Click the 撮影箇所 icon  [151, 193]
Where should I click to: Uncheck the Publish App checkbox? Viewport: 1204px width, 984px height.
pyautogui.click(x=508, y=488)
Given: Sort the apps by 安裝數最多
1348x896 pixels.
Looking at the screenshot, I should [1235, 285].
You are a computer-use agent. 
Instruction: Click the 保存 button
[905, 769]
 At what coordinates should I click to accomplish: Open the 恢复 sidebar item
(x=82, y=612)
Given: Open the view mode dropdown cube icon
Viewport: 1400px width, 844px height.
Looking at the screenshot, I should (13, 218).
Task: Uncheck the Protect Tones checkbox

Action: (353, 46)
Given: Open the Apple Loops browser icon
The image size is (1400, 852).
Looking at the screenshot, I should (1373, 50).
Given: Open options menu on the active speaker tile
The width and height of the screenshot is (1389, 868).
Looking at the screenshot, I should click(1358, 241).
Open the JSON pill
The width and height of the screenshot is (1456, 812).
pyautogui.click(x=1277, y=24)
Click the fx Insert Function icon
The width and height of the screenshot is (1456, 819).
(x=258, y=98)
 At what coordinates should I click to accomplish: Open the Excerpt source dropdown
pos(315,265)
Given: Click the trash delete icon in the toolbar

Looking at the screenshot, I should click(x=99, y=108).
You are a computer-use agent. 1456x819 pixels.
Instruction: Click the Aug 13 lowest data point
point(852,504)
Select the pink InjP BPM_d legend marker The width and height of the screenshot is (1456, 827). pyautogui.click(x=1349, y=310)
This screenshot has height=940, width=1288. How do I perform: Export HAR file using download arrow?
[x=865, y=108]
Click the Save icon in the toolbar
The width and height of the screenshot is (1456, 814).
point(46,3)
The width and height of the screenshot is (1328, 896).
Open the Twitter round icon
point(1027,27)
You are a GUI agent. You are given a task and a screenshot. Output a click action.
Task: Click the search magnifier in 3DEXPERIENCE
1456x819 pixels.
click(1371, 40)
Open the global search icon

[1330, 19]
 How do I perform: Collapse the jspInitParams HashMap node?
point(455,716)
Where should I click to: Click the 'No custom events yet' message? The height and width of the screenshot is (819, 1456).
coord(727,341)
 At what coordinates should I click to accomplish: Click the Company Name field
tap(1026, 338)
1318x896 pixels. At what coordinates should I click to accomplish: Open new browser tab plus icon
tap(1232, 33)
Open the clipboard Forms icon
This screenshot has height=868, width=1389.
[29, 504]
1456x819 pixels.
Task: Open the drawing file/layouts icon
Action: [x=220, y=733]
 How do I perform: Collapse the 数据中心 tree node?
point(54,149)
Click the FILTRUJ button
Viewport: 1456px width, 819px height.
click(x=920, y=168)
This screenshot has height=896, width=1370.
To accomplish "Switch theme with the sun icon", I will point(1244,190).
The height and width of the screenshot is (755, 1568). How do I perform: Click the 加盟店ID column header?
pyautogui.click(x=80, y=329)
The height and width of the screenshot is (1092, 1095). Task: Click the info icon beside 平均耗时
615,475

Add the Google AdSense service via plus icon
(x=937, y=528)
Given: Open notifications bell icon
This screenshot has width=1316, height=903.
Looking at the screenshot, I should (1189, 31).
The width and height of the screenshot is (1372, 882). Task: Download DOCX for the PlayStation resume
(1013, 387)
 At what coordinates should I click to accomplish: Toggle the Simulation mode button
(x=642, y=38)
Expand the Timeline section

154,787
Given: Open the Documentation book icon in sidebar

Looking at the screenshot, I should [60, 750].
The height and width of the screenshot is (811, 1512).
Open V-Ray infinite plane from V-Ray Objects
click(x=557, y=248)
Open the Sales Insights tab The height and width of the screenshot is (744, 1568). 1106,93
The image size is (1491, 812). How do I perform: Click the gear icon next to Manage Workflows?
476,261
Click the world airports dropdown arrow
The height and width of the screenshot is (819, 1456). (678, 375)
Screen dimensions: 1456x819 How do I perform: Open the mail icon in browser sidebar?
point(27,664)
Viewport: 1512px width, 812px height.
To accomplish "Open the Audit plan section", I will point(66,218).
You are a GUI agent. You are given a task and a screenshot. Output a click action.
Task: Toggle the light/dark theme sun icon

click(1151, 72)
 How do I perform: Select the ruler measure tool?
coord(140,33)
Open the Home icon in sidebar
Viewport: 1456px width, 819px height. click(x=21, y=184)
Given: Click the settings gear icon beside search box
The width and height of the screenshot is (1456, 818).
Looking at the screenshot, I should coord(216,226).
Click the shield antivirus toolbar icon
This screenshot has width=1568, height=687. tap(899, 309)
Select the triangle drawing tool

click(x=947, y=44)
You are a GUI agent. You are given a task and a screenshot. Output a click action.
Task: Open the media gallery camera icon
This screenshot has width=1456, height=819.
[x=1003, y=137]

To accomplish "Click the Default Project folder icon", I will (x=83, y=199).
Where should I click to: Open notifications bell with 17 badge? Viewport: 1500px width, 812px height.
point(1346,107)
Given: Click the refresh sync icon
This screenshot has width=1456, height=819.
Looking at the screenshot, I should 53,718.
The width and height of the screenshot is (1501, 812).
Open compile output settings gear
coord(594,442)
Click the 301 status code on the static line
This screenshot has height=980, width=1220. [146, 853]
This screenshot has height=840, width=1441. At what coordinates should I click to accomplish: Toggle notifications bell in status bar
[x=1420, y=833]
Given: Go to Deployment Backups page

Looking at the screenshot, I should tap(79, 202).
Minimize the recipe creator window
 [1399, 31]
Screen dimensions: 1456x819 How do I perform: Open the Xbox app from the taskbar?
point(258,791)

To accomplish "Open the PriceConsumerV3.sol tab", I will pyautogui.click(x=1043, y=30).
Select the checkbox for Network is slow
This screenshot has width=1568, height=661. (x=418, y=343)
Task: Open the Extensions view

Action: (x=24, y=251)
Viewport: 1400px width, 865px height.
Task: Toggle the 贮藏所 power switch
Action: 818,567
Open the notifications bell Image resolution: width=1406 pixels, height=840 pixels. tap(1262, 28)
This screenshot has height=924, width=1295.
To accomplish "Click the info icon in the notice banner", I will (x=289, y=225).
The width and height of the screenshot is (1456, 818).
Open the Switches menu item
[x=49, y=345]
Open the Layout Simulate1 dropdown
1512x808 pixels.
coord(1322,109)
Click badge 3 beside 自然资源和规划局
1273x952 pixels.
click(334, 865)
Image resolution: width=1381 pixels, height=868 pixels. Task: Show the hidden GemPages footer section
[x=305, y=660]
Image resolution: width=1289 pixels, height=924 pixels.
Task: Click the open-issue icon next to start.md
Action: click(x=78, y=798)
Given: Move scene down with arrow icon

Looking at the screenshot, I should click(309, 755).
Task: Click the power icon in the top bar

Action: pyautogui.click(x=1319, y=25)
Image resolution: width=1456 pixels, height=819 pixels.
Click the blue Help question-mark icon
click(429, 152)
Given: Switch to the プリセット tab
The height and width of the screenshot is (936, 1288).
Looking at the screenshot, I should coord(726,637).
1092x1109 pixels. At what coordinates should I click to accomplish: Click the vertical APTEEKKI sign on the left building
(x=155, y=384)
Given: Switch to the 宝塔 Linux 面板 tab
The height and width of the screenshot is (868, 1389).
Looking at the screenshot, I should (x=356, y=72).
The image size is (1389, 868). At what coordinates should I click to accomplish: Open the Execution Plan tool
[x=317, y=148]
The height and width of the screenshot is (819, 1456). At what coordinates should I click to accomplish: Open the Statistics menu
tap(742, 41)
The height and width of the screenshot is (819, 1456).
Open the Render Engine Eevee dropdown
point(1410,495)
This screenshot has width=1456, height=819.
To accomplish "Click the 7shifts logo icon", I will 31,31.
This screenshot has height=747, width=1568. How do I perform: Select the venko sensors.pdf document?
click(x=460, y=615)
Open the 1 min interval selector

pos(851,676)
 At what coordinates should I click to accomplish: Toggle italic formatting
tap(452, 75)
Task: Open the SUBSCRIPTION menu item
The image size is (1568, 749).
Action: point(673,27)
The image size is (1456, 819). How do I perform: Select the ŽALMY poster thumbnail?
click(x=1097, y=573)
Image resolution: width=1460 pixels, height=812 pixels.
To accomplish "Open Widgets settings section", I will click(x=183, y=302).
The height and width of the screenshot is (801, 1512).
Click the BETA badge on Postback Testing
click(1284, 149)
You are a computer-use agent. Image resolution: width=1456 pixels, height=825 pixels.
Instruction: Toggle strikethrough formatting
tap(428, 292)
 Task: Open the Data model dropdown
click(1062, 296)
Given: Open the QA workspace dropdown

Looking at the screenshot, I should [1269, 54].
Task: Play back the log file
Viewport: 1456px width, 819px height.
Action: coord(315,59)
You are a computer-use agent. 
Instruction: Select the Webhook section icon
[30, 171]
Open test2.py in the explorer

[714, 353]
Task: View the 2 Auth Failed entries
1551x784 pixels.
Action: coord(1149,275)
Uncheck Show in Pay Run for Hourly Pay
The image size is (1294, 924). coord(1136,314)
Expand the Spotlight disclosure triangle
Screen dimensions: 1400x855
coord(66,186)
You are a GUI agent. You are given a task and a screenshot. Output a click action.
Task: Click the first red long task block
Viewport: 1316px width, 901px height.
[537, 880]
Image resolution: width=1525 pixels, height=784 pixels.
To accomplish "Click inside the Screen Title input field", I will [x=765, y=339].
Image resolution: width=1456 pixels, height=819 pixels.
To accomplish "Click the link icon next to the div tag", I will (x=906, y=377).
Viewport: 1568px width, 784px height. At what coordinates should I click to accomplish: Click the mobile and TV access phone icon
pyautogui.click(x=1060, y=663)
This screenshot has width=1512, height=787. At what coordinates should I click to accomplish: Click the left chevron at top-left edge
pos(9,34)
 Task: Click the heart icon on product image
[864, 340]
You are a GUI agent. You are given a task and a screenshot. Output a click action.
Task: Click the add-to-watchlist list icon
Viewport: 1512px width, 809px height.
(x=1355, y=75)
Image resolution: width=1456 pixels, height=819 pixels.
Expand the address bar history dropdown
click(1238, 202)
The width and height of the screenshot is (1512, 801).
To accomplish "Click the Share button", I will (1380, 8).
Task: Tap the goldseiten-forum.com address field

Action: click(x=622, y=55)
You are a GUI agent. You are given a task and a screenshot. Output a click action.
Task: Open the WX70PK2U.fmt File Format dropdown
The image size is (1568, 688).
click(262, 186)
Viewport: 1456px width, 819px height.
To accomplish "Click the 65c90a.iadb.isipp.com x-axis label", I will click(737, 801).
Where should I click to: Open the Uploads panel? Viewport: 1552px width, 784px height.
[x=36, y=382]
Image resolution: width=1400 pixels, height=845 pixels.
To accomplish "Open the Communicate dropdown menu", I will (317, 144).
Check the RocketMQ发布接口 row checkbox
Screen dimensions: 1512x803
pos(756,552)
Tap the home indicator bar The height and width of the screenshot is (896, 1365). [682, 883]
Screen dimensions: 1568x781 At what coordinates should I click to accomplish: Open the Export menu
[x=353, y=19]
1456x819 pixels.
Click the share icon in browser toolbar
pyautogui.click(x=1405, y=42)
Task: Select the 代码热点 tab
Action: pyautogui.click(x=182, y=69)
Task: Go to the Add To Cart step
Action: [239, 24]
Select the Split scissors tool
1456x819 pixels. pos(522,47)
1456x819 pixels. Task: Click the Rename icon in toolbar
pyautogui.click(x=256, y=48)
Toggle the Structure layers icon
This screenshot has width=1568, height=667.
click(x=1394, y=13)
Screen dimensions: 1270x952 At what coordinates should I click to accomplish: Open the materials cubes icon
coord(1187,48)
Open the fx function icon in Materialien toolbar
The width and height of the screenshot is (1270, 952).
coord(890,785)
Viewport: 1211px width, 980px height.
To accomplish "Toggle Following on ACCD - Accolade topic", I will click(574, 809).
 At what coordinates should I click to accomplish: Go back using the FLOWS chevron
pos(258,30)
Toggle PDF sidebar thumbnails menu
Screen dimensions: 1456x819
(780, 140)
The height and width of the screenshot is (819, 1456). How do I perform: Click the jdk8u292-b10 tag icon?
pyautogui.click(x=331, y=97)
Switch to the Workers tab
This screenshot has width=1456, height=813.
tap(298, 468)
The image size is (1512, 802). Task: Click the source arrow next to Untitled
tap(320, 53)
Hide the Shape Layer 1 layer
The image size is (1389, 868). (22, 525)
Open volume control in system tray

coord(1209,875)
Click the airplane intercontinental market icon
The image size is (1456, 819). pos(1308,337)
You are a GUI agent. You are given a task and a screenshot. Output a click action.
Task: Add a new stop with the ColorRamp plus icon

_____

Report every line in the data above in which the word "computer" appears.

▸ Response
You are a computer-use agent. 
You are a computer-use agent. 1456x819 pixels.
You are a computer-use agent. Image resolution: width=1456 pixels, height=825 pixels.
You are a computer-use agent. 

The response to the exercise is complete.